3.- Los Sacramentos: por último, hermanos, este homenaje al Espíritu Santo, lo vamos a representar en las ánforas que tres sacerdotes traerán hasta el altar. Los tres óleos: el crisma, el de los enfermos y el de los catecúmenos, son como la fuente de la vida sacramental. Aquí, en la Catedral, dentro de la unidad de la liturgia y de toda la Diócesis, se consagran; y de aquí van a ser llevados por los sacerdotes, como ríos de gracia y de santidad, para administrar con ellos los Sacramentos que dan la vida sacerdotal al pueblo de Dios: *El Bautismo, que nos hace Hijos de Dios y miembros de la Iglesia; *La Confirmación, que nos fortalece para dar testimonio de Jesucristo; *La Eucaristía, que nos alimenta y une al sacrificio del Señor Jesús; *La Penitencia, que nos reconcilia con Dios y la Iglesia; *La Unción de los Enfermos, que asocia la debilidad y el sufrimiento del hombre con la Pasión redentora de Cristo; *El Orden Sagrado, que capacita a un hijo del Pueblo de Dios, para apacentar en nombre de Cristo a la Iglesia del Señor; y *El Matrimonio, signo y participación del amor fecundo que une a Cristo con su Iglesia y que se refleja en el hogar cristiano.

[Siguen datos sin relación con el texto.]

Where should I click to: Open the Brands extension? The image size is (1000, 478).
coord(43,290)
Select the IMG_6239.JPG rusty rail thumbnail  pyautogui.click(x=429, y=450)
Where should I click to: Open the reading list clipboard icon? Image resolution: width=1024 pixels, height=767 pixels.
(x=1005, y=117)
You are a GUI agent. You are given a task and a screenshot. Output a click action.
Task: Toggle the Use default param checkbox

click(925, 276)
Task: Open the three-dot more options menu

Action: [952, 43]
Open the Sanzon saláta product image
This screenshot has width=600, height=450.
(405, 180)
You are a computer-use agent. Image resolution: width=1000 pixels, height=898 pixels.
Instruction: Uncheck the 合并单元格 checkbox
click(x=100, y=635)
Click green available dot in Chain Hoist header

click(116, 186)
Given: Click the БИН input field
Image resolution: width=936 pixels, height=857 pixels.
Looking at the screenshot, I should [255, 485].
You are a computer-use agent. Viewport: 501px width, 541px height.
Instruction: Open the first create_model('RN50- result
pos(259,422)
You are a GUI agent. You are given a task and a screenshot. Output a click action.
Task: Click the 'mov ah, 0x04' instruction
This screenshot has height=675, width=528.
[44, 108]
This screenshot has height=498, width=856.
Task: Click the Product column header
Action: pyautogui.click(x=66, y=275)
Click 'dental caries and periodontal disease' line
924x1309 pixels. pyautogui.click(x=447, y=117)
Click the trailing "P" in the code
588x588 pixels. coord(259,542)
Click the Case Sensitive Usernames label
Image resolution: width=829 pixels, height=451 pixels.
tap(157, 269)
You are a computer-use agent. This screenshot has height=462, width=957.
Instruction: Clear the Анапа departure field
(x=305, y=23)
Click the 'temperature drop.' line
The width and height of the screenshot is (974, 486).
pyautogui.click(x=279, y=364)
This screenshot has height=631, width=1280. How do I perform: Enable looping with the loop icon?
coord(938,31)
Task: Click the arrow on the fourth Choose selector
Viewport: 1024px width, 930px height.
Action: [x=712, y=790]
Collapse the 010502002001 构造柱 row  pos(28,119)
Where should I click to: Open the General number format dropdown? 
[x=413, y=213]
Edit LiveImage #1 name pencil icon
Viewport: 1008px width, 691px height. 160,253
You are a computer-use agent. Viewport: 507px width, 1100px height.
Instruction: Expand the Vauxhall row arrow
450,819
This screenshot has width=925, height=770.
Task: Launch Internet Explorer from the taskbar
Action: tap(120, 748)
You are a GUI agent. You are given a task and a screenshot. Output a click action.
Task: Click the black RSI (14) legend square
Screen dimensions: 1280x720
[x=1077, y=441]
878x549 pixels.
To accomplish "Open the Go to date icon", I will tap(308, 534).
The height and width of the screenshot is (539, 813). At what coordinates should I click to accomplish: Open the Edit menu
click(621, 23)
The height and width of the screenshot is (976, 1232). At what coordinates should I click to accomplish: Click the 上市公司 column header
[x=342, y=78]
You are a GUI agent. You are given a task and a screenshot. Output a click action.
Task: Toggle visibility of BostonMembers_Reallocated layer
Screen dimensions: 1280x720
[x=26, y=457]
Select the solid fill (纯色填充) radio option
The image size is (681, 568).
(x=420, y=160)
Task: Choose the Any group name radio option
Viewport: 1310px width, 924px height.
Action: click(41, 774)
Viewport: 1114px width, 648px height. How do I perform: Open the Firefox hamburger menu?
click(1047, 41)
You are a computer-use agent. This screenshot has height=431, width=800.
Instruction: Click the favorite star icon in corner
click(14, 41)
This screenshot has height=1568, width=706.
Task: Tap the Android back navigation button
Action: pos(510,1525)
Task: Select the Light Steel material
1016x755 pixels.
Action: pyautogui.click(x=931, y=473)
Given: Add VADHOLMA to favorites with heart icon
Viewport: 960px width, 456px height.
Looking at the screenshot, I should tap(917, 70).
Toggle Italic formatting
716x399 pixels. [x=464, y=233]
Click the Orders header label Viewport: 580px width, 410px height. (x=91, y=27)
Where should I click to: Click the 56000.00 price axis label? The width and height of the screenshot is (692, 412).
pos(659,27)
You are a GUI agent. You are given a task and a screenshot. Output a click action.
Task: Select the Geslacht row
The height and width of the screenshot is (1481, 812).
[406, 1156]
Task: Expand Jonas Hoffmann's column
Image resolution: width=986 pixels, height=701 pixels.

¡Qué bella realidad la del Espíritu Santo animando de vida esos siete ríos de la ciudad de Dios: los siete sacramentos! A esto hemos venido a la Catedral: a sentirnos, junto con nuestros sacerdotes, el Pueblo de Dios que se santifica para Dios. Aprovechemos, queridos hermanos, esta bella liturgia Crismal que tenemos el privilegio de celebrar a los pies de nuestra santa Madre y que no se celebra en ningún otro templo de la diócesis, para expresar, así, la unidad de nuestra fe y de nuestra vida cristiana. Y ya que el Espíritu Santo es el alma de la Alianza Nueva, le reiteremos nuestro respeto y nuestra pronta obediencia, invitándolo a que lo dejemos ser el conductor de este pueblo sacerdotal que somos y del que Dios espera muchos frutos.
Vivamos el don de la fe de manera que seamos de verdad ‘discípulos misioneros’ de Jesucristo, dignidad y tarea que nos ha conferido con su amor. Al inmolarse en la cruz, nos da su dignidad sacerdotal, compartida en el sacerdocio común de los fieles y en el sacerdocio ministerial. Es por ello que todos, según nuestra condición, renovaremos, en torno al obispo y ante la Madre de los sacerdotes, el inefable y bellísimo compromiso con el único y eterno sacerdocio de Jesucristo, que se ha hecho nuestro diario sacerdocio.
¡¡¡María, Madre de los Sacerdotes, ruega por nosotros!!!